▸ **Task description**
The lines from the one containing "Image resolution: width=1136" through the end of the entries are what to output; reproduce them exactly and add nothing.

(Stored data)
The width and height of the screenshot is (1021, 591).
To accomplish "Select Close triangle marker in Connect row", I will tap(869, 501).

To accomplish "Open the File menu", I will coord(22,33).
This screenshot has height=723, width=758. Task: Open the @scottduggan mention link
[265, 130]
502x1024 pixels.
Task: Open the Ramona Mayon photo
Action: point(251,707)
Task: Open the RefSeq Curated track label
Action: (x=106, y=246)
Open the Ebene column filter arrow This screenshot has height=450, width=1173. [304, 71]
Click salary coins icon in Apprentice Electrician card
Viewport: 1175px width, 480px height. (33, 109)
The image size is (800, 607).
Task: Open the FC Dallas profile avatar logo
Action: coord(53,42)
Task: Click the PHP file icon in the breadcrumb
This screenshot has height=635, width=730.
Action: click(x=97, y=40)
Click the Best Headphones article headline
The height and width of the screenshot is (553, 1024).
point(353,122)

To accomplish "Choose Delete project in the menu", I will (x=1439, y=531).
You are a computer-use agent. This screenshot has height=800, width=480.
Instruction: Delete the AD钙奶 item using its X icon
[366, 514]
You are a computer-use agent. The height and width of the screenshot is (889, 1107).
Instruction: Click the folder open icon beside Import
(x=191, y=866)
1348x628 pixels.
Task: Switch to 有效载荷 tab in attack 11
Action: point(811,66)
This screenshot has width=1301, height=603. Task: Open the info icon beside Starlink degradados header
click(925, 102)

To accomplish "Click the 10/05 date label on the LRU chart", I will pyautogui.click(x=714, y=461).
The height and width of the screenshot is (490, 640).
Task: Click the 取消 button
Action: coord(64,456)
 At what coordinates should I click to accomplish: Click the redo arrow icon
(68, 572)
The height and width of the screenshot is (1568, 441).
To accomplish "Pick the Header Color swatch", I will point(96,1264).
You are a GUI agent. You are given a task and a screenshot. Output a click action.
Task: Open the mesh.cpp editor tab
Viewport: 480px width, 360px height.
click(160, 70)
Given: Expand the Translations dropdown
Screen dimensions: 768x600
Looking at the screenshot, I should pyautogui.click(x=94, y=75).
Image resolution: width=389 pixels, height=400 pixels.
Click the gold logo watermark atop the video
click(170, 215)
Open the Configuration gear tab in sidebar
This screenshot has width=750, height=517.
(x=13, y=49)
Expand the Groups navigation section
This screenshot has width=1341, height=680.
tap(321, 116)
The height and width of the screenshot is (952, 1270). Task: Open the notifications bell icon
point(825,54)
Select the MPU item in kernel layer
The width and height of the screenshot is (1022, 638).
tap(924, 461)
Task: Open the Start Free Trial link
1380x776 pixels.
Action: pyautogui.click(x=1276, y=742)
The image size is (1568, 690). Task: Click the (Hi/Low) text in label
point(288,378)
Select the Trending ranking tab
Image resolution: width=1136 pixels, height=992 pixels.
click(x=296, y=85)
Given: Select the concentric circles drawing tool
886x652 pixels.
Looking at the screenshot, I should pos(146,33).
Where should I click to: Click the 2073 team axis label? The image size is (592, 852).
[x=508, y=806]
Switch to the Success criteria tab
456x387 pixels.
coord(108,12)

▸ **Reply**
Image resolution: width=1136 pixels, height=992 pixels.
click(x=296, y=85)
Given: Select the concentric circles drawing tool
886x652 pixels.
Looking at the screenshot, I should pos(146,33).
Where should I click to: Click the 2073 team axis label? The image size is (592, 852).
[x=508, y=806]
Switch to the Success criteria tab
456x387 pixels.
coord(108,12)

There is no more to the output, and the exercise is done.